- Instructions for the task: Wherever "Enable" occurs in the entries, copy the line that holds it.

- Source data:
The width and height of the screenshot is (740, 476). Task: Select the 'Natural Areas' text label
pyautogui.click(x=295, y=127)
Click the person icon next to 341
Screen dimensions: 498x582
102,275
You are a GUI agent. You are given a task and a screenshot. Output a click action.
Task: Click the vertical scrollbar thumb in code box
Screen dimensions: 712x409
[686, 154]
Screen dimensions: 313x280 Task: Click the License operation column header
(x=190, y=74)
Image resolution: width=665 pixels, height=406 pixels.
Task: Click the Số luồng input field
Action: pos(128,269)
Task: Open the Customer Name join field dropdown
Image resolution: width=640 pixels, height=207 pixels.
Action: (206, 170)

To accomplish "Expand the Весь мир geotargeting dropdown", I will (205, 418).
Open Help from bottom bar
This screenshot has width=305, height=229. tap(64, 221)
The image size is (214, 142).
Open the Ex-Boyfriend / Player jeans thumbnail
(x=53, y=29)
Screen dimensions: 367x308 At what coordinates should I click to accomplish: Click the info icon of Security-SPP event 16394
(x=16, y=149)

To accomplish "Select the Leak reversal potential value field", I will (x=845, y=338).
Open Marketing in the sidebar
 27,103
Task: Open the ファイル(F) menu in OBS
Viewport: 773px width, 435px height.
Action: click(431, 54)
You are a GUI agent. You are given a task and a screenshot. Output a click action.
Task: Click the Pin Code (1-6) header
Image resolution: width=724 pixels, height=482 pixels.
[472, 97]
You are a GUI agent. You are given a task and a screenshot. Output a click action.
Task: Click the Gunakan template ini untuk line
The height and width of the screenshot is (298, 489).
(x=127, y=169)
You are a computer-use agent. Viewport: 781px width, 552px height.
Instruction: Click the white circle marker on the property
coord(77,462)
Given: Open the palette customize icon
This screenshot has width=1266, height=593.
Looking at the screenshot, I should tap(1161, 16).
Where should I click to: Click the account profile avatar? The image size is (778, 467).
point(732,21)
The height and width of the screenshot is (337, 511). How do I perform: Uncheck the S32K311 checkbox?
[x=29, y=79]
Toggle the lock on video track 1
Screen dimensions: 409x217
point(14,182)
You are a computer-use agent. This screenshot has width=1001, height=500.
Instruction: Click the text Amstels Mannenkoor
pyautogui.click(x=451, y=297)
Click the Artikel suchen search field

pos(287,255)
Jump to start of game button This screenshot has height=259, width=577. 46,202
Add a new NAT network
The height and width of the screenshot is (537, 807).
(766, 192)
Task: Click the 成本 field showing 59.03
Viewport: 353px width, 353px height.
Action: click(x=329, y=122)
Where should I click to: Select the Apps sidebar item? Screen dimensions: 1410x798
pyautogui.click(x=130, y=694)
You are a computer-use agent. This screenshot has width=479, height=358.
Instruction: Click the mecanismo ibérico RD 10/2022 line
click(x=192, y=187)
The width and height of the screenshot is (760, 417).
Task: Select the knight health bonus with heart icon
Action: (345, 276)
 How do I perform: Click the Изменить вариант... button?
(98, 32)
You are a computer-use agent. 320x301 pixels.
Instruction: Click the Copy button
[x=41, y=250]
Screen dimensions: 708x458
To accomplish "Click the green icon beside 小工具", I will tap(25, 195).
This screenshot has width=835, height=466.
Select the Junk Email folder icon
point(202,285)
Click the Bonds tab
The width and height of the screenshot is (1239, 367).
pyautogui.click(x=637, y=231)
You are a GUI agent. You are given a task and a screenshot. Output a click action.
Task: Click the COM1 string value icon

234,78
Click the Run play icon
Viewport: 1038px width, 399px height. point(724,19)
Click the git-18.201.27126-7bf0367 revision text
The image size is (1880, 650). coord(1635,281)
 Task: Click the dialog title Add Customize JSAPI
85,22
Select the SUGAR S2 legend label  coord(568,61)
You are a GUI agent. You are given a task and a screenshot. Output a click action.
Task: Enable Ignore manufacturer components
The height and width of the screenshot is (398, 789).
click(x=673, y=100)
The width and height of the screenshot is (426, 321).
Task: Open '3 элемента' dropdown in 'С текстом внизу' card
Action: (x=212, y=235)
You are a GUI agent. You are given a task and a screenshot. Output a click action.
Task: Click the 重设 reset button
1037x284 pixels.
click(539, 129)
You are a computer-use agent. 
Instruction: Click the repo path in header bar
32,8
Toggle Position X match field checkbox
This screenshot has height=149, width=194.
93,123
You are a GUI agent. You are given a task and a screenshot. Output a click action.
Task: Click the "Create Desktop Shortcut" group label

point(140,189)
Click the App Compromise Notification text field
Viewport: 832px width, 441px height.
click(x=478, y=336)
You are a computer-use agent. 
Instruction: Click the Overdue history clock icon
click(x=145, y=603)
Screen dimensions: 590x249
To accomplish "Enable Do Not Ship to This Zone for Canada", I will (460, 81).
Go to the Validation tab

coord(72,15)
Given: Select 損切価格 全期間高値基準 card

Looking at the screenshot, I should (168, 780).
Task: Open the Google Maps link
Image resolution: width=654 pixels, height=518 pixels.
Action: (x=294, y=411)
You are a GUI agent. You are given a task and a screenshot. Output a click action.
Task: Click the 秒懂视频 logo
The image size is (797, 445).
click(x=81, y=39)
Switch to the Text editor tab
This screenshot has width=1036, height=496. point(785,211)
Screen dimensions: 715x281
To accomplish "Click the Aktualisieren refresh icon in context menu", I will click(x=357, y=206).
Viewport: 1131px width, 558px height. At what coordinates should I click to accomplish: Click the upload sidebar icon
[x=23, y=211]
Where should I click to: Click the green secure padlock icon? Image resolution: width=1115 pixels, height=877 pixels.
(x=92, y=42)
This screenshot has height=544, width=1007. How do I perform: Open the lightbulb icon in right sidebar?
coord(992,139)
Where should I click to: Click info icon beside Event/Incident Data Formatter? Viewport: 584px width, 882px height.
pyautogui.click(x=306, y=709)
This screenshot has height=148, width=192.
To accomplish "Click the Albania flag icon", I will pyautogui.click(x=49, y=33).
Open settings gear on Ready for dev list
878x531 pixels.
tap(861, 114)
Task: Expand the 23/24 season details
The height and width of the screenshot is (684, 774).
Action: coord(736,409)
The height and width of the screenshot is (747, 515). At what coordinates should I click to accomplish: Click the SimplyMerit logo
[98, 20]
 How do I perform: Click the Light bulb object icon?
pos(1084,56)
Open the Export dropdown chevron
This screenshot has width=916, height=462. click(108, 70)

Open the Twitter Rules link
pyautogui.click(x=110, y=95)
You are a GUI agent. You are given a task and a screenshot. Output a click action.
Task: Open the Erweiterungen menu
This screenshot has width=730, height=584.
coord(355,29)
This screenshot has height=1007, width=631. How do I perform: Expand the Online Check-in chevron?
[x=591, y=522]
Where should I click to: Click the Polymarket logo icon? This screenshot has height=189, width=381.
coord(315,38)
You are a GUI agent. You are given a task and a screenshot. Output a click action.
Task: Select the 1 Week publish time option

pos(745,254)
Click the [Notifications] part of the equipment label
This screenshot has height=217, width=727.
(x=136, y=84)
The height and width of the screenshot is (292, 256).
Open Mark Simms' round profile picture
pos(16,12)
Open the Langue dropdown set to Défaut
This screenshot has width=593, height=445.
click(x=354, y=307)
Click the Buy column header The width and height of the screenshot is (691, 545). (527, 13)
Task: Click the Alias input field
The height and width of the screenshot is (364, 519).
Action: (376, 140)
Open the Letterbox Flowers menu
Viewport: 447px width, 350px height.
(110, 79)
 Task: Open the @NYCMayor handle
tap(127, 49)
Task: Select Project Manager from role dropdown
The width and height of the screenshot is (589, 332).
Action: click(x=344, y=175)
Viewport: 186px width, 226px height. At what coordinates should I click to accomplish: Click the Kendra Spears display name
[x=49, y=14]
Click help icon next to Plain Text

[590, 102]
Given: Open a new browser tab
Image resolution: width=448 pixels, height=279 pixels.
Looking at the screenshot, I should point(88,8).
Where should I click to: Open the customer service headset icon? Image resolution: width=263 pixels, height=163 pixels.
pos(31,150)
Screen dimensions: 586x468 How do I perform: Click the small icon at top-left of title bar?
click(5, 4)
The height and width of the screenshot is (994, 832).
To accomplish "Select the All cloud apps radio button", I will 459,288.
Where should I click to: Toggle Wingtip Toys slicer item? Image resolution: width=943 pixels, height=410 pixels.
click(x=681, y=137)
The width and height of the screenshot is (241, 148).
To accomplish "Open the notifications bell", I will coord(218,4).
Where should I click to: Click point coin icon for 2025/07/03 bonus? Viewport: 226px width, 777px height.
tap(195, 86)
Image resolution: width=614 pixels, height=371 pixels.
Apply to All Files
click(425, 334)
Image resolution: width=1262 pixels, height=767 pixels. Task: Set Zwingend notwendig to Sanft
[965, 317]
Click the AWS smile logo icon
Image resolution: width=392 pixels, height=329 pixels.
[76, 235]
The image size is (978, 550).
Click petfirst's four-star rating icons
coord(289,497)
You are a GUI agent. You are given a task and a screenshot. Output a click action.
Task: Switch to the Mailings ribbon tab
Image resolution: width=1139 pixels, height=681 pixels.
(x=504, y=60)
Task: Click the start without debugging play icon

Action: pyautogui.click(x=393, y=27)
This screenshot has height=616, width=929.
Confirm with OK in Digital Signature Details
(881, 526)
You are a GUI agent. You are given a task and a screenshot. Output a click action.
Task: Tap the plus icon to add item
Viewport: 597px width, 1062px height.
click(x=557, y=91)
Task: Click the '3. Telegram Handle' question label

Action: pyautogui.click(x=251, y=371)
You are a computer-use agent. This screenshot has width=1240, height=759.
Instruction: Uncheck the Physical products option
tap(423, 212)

- Your response:
Task: Enable Ignore manufacturer components
To accomplish "Enable Do Not Ship to This Zone for Canada", I will (460, 81).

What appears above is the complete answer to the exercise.